Como já foi dito, nossa pesquisa se baseia no reconhecimento desse dinamismo a partir do
recorte de uma área de estudo formada pelas Regiões de Governo de Bragança Paulista, Campinas e
Jundiaí, conjunto formado por 47 municípios. Também como já explicitamos, buscaremos balizar o
estudo da questão da autonomia municipal em alguns pontos que julgamos fundamental. O primeiro
deles é uma análise da dinâmica regional para a qual tomaremos o município como unidade básica da
análise. Assim, localizaremos a área de estudo dentro do Estado de São Paulo; primeiramente, dentro de
sua divisão política, e depois, dentro do quadro natural, que deverá ser caracterizado brevemente,
tomando como principal elemento as compartimentações geomorfológicas do terreno.
A partir daí esboçaremos uma análise da dinâmica da área de estudo, para a qual tomaremos
como primeiro fato fundamental, a distribuição do homem e suas variações, aglomerações, e o grau de
urbanização das municipalidades. Em seguida, faremos a apresentação da rede de transportes que
articula esse conjunto de territórios. O terceiro ponto a ser abordado é a distribuição das atividades
36
produtivas e suas variações. Dessa maneira poderemos explorar a relação singular/particular
caracterizando o município na rede de cidades a qual pertence.
O singular, precisamente como singular, é conhecido de modo seguro e
verdadeiro, tanto quanto mais rica e profundamente se descobrem suas
mediações com o universal e o particular. Há, evidentemente, casos nos
quais o conhecimento do singular, mediante aspectos isolados e puramente
abstratos, é possível e suficiente; mas, nesses casos, trata‐se, geralmente,
mais de um reconhecimento (no sentido da identificação) do que de um
conhecimento (LUCAKS, apud Silva 1986 p. 49).
A cartografia, quando orientada segundo o princípio geográfico de inter‐relação dos elementos
que constituem o espaço, deve buscar, na correlação entre estes, uma forma de realizar a sua pré‐
disposição à síntese. A organização de uma dinâmica regional responde primeiramente à uma
articulação de objetos geográficos diversos, que são a materialização da relação necessária entre as
diversas porções do espaço, que permitem a realização da vida.
Orientando essa incursão cartográfica, que busca localizar a distribuição das atividades
humanas, fazendo uma leitura da divisão espacial do trabalho, estão dois princípios básicos da geografia
humana, conforme proposta por Jean Brunhes (1972): o da atividade e o da conexão. A atividade dá
conta do entendimento do dinamismo perpétuo que caracteriza, para Brunhes, a geografia Física,
Biológica e Humana, todas estas em relação, moldando umas às outras. O autor identifica duas forças
principais, entre muitas, responsáveis por animar e modelar esse sistema: a energia solar e a gravidade.
A todos os fatos que escapam da influência humana, ele indica a possibilidade de um estudo sistêmico
do imbricamento dessas forças. Com relação aos fatos humanos devemos buscar observá‐los, e acima
de tudo explicá‐los, em um processo de conexão de múltiplas determinações, como problemas
complexos.

Registros brutos:
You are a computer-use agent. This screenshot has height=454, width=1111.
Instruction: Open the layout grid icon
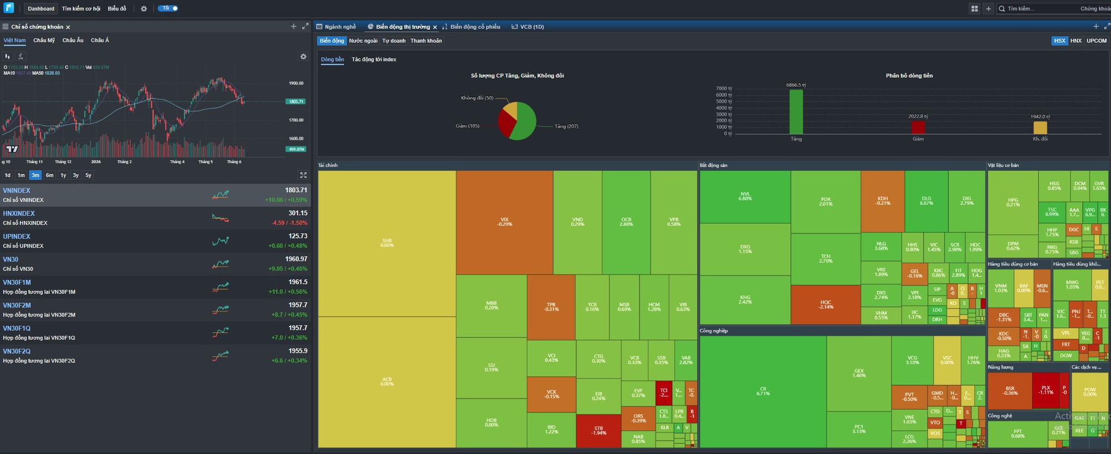click(x=974, y=9)
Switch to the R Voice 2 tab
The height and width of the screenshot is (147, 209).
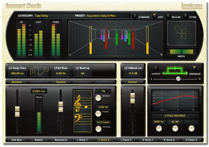coord(169,140)
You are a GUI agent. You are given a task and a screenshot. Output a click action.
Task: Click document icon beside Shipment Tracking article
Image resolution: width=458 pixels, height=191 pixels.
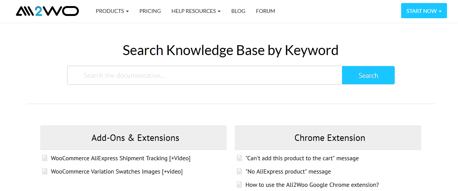pyautogui.click(x=45, y=158)
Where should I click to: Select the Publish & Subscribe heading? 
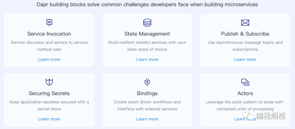(x=245, y=34)
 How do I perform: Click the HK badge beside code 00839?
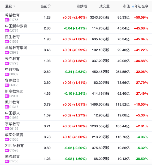pyautogui.click(x=7, y=74)
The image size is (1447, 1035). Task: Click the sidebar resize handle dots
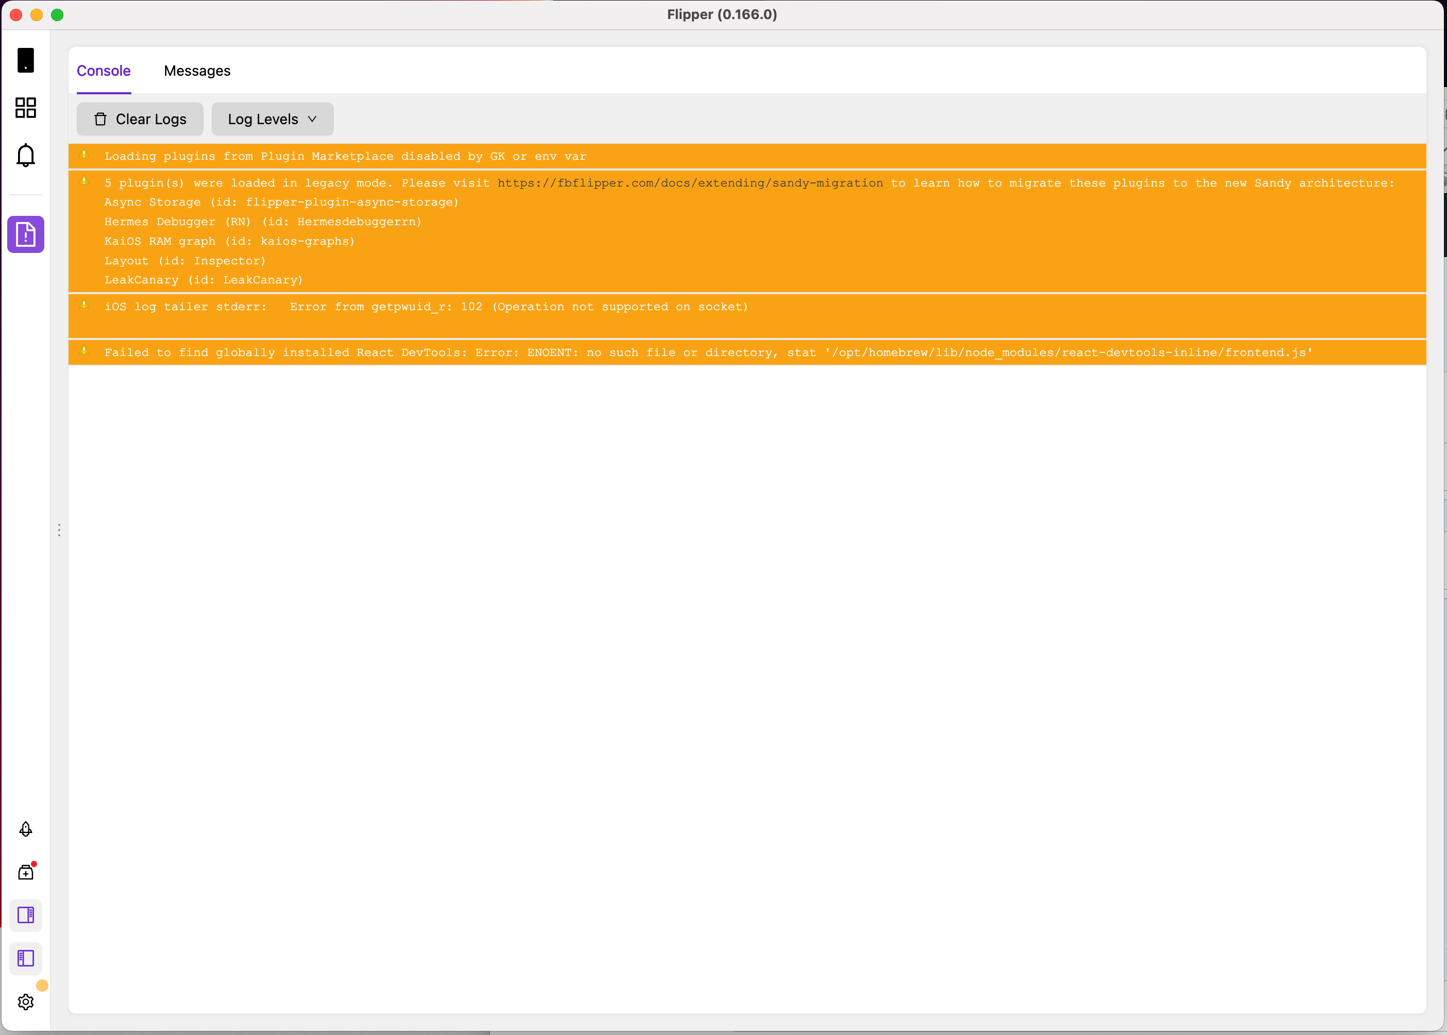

## Tarefa proposta
Devolva, sem nenhuma alteração, a parte do trecho selecionado entre "Como já foi" e "geomorfológicas do terreno.", inclusive.

## Resposta do exercício
Como já foi dito, nossa pesquisa se baseia no reconhecimento desse dinamismo a partir do
recorte de uma área de estudo formada pelas Regiões de Governo de Bragança Paulista, Campinas e
Jundiaí, conjunto formado por 47 municípios. Também como já explicitamos, buscaremos balizar o
estudo da questão da autonomia municipal em alguns pontos que julgamos fundamental. O primeiro
deles é uma análise da dinâmica regional para a qual tomaremos o município como unidade básica da
análise. Assim, localizaremos a área de estudo dentro do Estado de São Paulo; primeiramente, dentro de
sua divisão política, e depois, dentro do quadro natural, que deverá ser caracterizado brevemente,
tomando como principal elemento as compartimentações geomorfológicas do terreno.